## REQUIRED WORK
Can you copy out the material below word for word, starting at the line that contains "966x417 pixels. Task: Open" and ending at its final line, with both of those lines included and the pictures left out?

## EXERCISE MATERIAL
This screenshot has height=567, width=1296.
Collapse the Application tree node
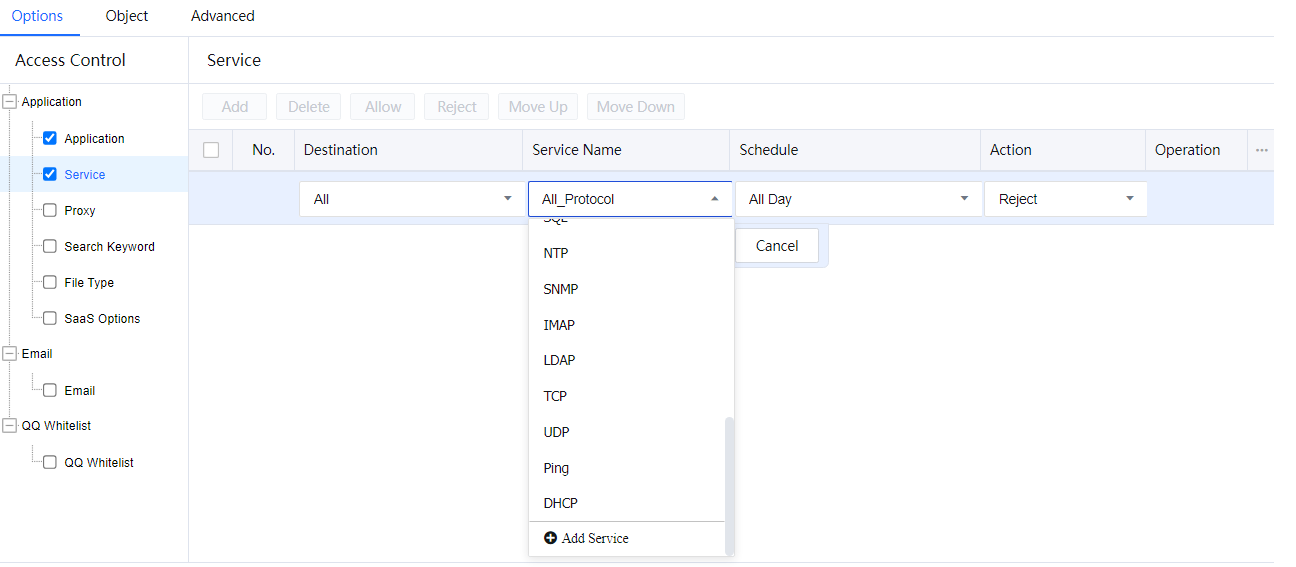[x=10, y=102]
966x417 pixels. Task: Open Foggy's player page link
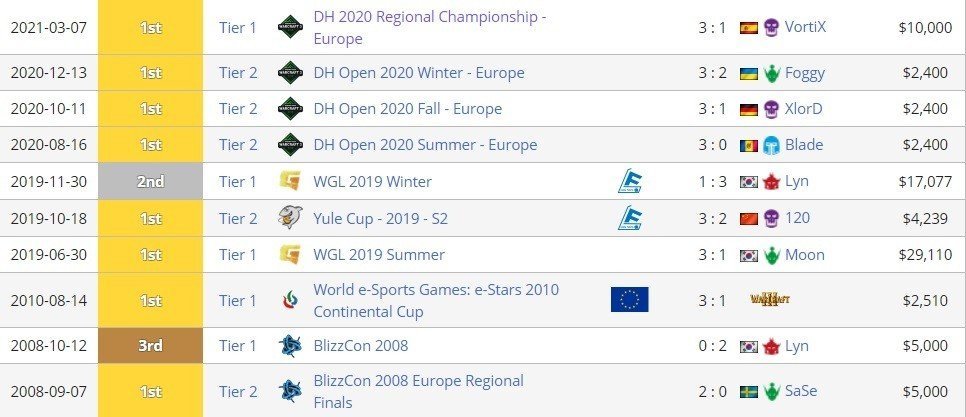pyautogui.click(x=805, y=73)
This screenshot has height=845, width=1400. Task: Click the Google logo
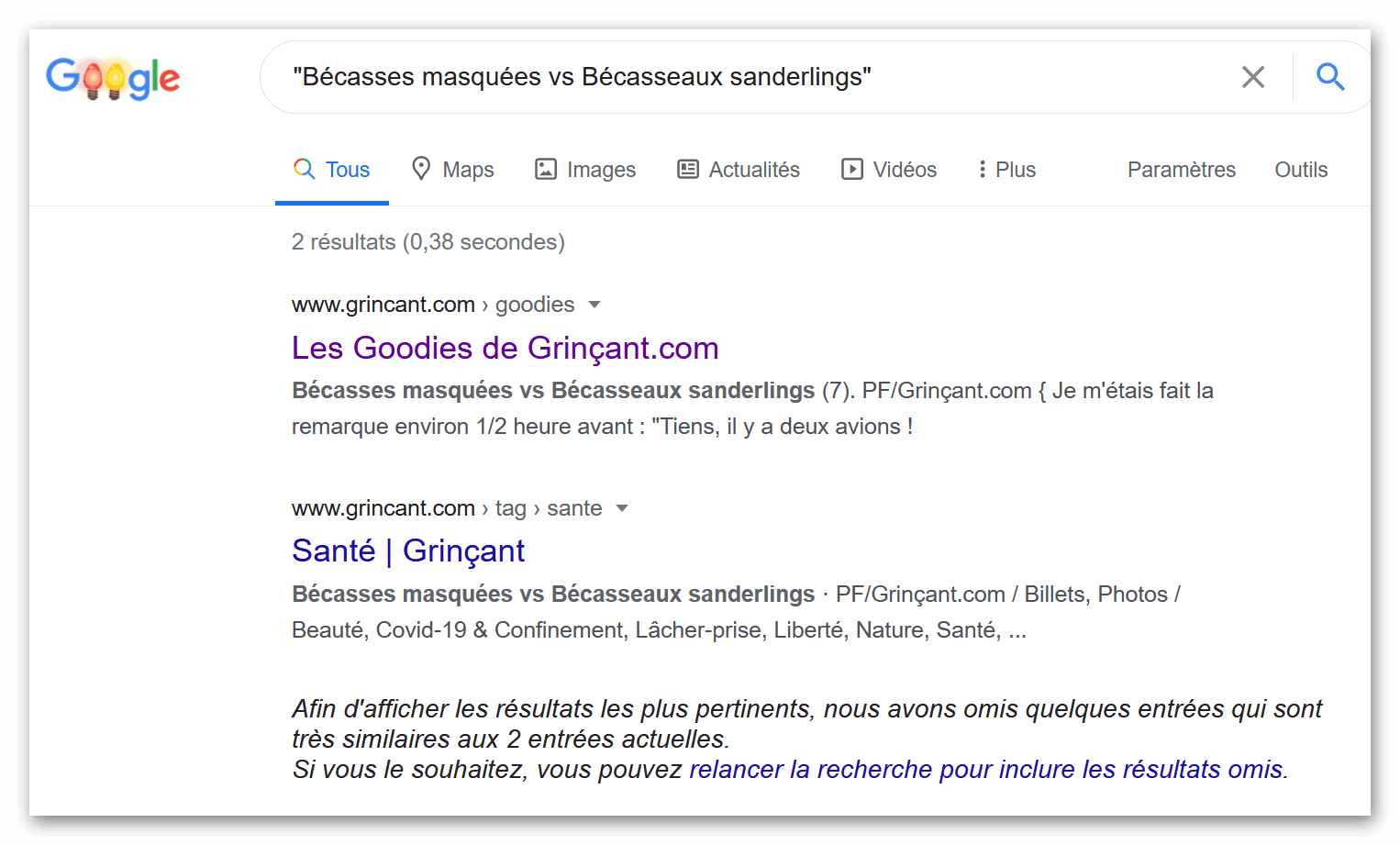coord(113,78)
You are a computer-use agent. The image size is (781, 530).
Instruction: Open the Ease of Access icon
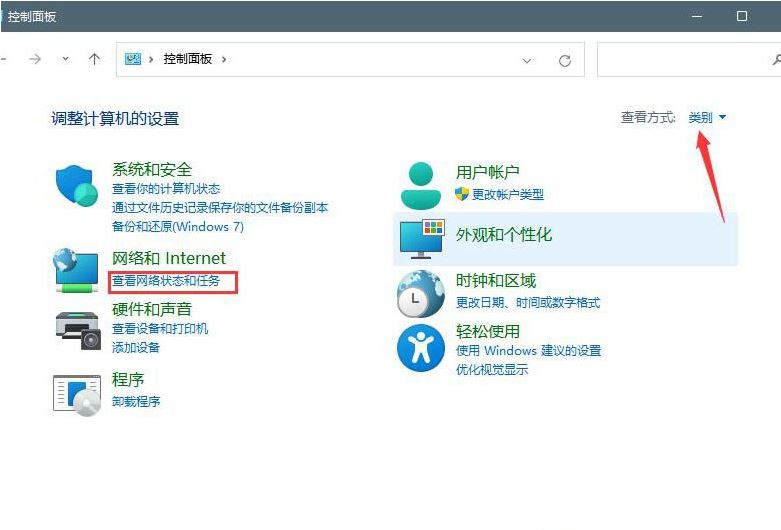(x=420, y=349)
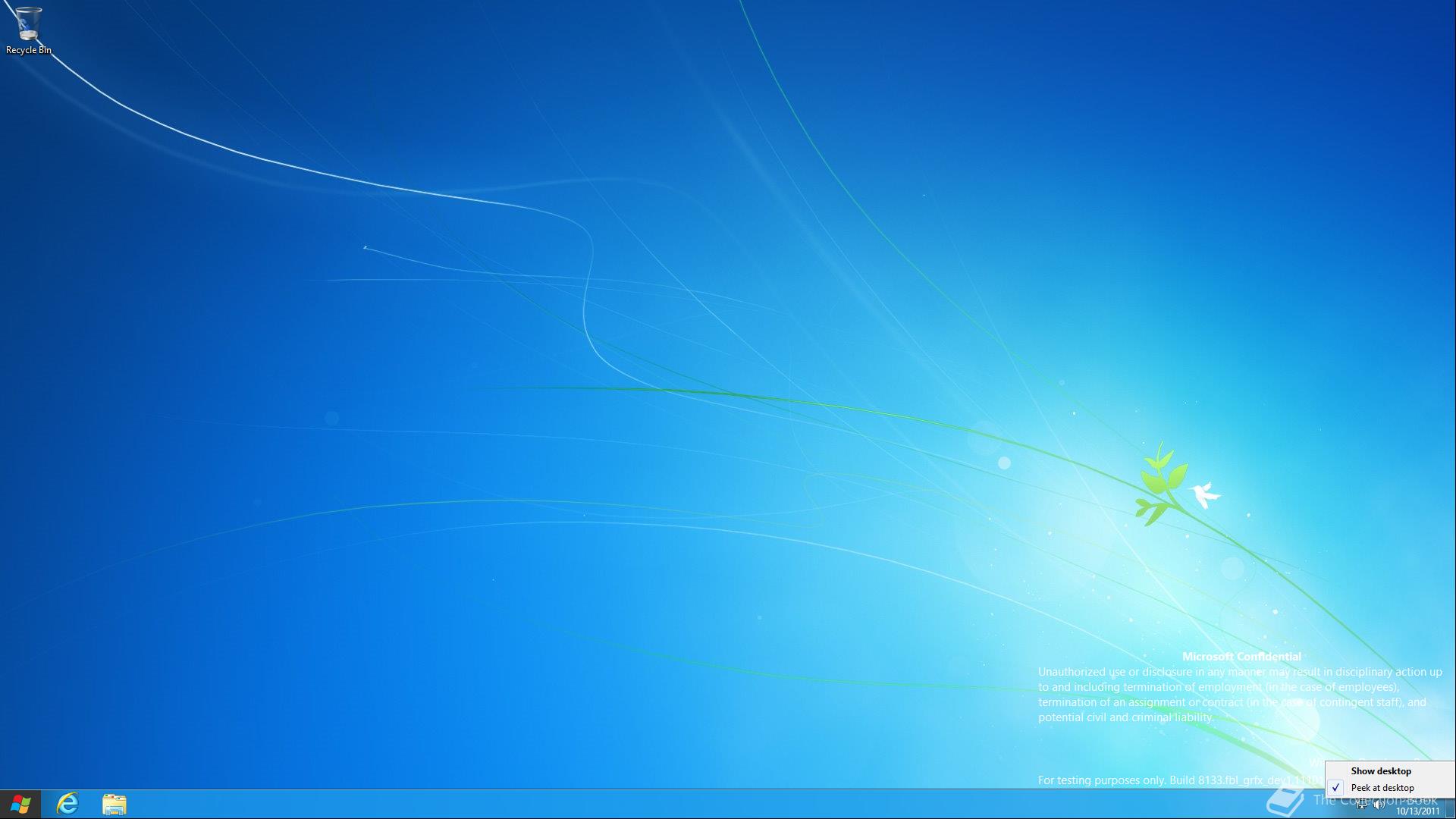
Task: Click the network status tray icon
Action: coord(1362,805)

## SOLUTION BELOW
966x417 pixels. Task: Open Foggy's player page link
pyautogui.click(x=805, y=73)
This screenshot has height=845, width=1400. Task: Click the Google logo
coord(113,78)
You are a computer-use agent. The image size is (781, 530).
Instruction: Open the Ease of Access icon
(x=420, y=349)
Task: Click the network status tray icon
Action: coord(1362,805)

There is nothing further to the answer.